The Kafka cloud—options and best practices

Kafka connectors

Apache Kafka® has a pluggable architecture that makes it easy to build complex pipelines with no code using Kafka Connect. The term “Kafka connectors” refers to various Kafka Connect plugins you can use to move large data sets in and out of Kafka. You can simply plug existing connectors into different databases or file systems and customize them to suit specific requirements. This simplifies the process of streaming data from various data sources into Kafka and from Kafka to a wide range of targets.

This chapter explores Kafka connector concepts, configurations, and use cases.
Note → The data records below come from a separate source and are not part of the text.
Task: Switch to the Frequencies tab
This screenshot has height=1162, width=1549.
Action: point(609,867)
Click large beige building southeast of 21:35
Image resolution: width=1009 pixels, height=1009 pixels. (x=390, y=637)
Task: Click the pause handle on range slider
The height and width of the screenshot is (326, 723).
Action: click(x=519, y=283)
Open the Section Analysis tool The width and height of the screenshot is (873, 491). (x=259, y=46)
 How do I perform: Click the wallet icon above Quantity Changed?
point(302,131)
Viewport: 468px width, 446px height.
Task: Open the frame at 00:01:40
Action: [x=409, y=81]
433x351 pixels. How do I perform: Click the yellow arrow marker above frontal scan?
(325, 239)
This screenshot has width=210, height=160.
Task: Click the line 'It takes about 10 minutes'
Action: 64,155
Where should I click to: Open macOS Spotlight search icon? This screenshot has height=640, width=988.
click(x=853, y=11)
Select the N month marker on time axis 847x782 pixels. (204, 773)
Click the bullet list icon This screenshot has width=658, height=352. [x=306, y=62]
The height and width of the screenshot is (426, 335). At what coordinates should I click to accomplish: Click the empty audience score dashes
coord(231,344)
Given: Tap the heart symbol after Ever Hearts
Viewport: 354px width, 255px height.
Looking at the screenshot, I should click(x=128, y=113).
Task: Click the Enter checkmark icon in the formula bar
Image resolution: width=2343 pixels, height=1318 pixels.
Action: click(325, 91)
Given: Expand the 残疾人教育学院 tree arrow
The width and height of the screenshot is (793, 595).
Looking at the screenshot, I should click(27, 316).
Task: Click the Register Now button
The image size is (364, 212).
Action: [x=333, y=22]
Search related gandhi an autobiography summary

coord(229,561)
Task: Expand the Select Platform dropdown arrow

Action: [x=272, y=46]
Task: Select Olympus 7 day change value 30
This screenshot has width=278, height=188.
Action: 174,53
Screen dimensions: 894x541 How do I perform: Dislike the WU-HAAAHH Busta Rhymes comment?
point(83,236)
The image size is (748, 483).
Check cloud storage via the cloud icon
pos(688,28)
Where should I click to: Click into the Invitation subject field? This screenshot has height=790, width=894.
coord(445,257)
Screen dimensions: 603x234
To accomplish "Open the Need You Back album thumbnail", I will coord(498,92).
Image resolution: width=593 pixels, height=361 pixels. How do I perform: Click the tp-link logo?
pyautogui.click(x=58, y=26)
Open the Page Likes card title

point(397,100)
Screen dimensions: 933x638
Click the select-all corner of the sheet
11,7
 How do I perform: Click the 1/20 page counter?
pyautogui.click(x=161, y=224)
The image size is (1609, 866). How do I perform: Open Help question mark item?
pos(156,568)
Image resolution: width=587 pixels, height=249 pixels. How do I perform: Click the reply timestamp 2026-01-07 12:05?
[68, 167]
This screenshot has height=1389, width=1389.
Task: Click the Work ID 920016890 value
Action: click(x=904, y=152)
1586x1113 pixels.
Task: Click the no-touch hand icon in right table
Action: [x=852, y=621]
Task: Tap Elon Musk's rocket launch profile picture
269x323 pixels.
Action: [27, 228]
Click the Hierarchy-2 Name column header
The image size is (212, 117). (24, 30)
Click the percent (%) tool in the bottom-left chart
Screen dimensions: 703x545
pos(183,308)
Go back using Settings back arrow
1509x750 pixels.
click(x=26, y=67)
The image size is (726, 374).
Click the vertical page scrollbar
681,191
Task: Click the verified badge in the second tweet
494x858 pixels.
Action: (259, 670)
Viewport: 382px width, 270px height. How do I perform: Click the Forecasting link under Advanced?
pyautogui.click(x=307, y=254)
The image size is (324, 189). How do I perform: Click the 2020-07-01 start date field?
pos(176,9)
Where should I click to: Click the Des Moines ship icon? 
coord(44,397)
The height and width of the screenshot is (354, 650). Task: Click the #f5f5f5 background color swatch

Summary of key Kafka connector concepts

ConceptDescription
Kafka ConnectA framework that specializes in integrating other data systems with Kafka.
Kafka connectorsKafka Connect plugins that interface between external systems and the Kafka Connect runtime. They encapsulate all logic specific to the external system. They allow the runtime to remain generic and avoid implementing technical details related to individual external system integrations.
Source connectorsPlugins that ingest data from external systems into Kafka.
Sink connectorsPlugins that write data from the Kafka topic to an external system.
TaskA connector instance that performs data transfer. Each connector has multiple tasks, and each task handles a data subset for transfer.
WorkerThe server that runs the connectors.
ConverterComponents that serialize and deserialize messages between connectors and Kafka.
TransformerComponents that transform messages one at a time as they move through Kafka Connect. They perform lightweight transformations on messages that would otherwise require additional stream processing applications.
PredicatesPredicates allow you to use transformations based on certain conditions.

Overview of Kafka connectors

At its core, Kafka Connect is a runtime that runs and manages data pipelines involving Kafka. Kafka connectors are the plugins you use in Kafka Connect to establish a connection to an external data source. You can customize the connectors to your specific needs.

There are two types of connectors:

  1. Source connectors are plugins that ingest data from external systems like MySQL into Kafka. They convert data into the required format and write it to a specified Kafka topic.
  2. Sink connectors are plugins that write data from the Kafka topic to an external system, such as Amazon Simple Storage Service (S3) or Elasticsearch, in the required format.
Example of a Kafka Connect with both a source and a sink connector

Kafka Connect provides a framework and a code execution runtime to implement and operate source and sink connectors.

Tasks

A task is a connector instance that performs the data transfer. Each task in a connector handles a data subset, and multiple tasks can run in parallel.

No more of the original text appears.